Google vs. Microsoft in SaaS

Google Docs is fully functional and operating right now as a way to get your work done. I’ve been using it for more than a year, with mostly positive results.

My chief complaints have been:

  • A lack of features

  • Internet load times slowing down the work a tad

But the features keep trickling in and the load times are short these days. Moreover, the convenience of having my work online and ready for use anywhere I go easily compensates for the temporarily limited feature set and the load times.

Microsoft is not unaware of Google Docs, of course, nor of the talk about it crushing Microsoft’s Office franchise. Here at The Kelly Letter, we make no silly claim that Microsoft will disappear soon because of an online word processor from Google. We do, however, think there’s a lot at stake and that the application shootout between the two hints at the character of a bigger operating system battle to come.

In this article, I want to focus on software as a service, or SaaS, because that’s the battle heating up before our eyes as the larger OS clash looms in the distance.

I sent to subscribers last weekend this mini-overview:

Microsoft Online Services has been around since late last year and was talked about more than a year ago when Steve Ballmer said that there would be an online version of every application made by Microsoft.

Currently, it has three versions:

  • Office Live Meeting 2007 – An application that runs meetings over the internet with audio, video, and rich media.

  • Exchange Hosted Services – An email management system.

  • Microsoft Exchange Online – A more deluxe email management system that “helps give your business the protection it demands, the anywhere access…” blah, blah, blah.

I don’t see anything that remotely threatens Google Docs. Live Meeting 2007 looks to be Skype 2001, and the two email systems are just email. Far as I recollect, email has always been an online application and has been pretty well done for more than a decade now.

That’s not the whole story from Microsoft, though. It also offers Microsoft Office Live Workspace where you can store and share files with others, including Word, Excel, and PowerPoint files.

I signed up for Office Live and found it to be well done up to a critical point, which I’ll get to in a sec. The basic process is simple. Sign up, verify in an email, then get a piece of software that goes into your Microsft Office applications and lets you open from and save to the Office Live web server instead of your local hard drive. On the web server, you can share files just as you can with Google Docs.

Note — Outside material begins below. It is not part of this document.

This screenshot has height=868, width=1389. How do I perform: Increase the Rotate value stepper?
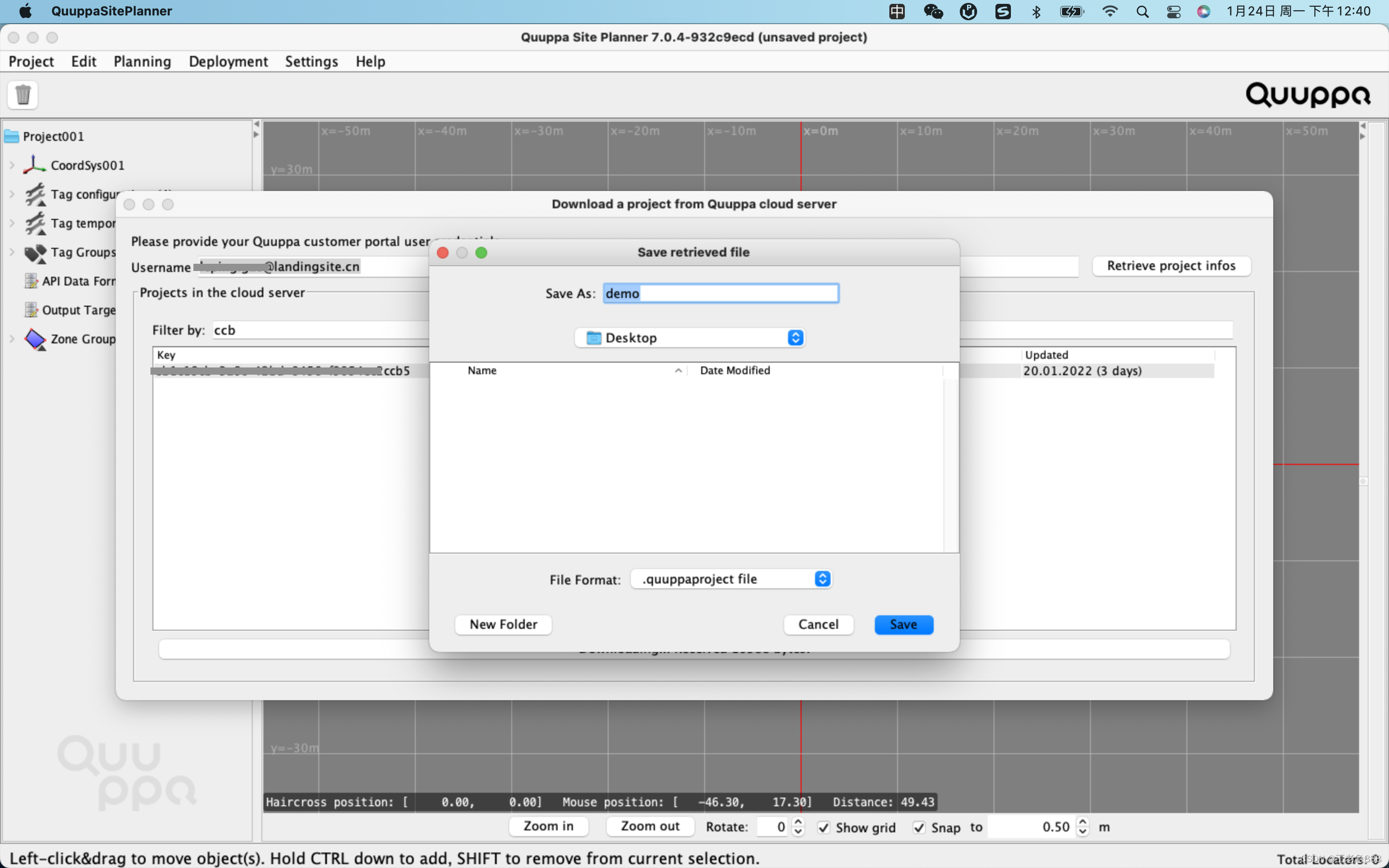[x=798, y=823]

Once I uploaded some Word documents to run through some online editing sessions, I ran into that critical point I mentioned. You can’t edit and work on the documents online. Huh? You can open them on your computer using the installed Microsoft Office applications and then re-save them to the web server, but you can’t actually work on them with the familiar toolbars in online form, as I expected.

That being the case, Office Live is really just a file storage and sharing area online with some additional integration with MS Office. As soon as I’m at an airport or a friend’s computer without MS Office, all I can do is look at my list of files on the web server. I can’t open them and work on them.

With Google Docs, there is no local hard drive based component. The entire ball of wax is the GDocs website. You can create, edit, collaborate and all the rest right on the website. Rumor has it that Google is working on some locally installed components to enable users to work offline, but the heart of the system is its ability to work online.

To me, this shows what Microsoft will keep running into as it battles Google. Microsoft’s foundation is installed software. It keeps hooking its online endeavors back to that base of locally installed software and, in this case, decided to skip the online functionality entirely.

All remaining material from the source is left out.